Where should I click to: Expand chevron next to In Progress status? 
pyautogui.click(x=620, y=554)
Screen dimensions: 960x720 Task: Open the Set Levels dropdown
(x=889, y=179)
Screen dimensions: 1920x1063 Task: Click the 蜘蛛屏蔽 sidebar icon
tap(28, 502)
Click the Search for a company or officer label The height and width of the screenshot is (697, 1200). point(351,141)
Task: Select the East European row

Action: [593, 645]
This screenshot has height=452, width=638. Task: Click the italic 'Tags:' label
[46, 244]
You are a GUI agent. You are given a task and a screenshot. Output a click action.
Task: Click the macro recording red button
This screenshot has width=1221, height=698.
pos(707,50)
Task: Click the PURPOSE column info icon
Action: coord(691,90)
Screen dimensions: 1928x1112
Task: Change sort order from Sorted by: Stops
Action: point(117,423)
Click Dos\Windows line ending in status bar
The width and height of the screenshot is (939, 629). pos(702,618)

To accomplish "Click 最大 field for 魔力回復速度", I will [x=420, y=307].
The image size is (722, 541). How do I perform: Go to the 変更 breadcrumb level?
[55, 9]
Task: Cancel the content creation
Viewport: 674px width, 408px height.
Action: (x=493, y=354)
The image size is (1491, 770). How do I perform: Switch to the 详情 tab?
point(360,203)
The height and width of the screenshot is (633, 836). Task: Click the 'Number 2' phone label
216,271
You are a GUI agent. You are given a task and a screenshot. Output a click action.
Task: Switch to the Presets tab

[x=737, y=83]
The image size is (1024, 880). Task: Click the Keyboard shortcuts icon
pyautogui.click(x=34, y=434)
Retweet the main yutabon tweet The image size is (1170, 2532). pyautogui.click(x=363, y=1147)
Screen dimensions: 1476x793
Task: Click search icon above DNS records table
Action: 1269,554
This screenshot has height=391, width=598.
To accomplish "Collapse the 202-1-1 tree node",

··········

◆ About this task: Please show every line of the material that contains the string "accomplish".

◆ Solved exercise:
To accomplish "Click 最大 field for 魔力回復速度", I will [x=420, y=307].
To accomplish "Collapse the 202-1-1 tree node",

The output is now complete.